3. (15 points) It turns out that the following instruction cannot be implemented in the MIPS pipeline as presented on Page 470: ori. Why not? Because the instruction requires the immediate operand be 0-extended, and the only data path for it will sign-extend it. Add a multiplexor to the data paths, and a signal to control it from the control unit, which will make it possible.
   Just add a mux that will 0-extend instead of sign-extend the constant.

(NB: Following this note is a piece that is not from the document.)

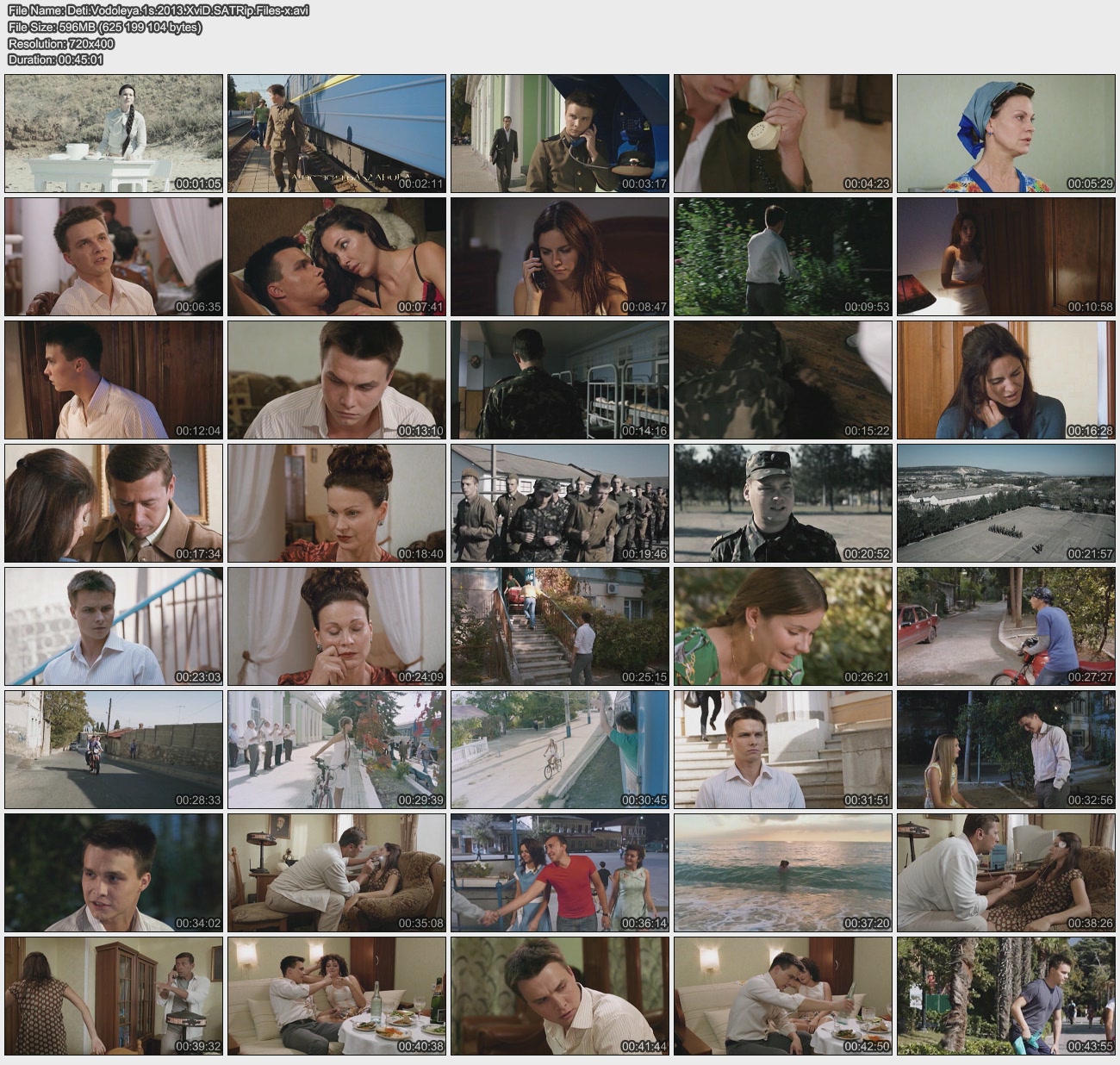Click the woman in blue headscarf thumbnail

coord(1005,134)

4. (35 points) Consider the following sequence of MIPS instructions:

   
   lw  $1, 100($4)
   add $5, $6, $7
   or  $8, $9, $1
   sw  $8, 200($12)
   or  $0, $0, $0
   or  $0, $0, $0
   or  $0, $0, $0
   or  $0, $0, $0
   or  $0, $0, $0
   
   

   Using Figure 6.41 as a guide, show the contents of every control and data line in the CPU on every cycle of the execution of this code, starting with an empty pipeline and continuing until the pipeline is full of or instructions. Xeroxing the figure from page 523 and marking it up, or downloading the figure from the text website and marking it up, would be a really good idea. Assume initial register and memory contents as in Problem 6.10.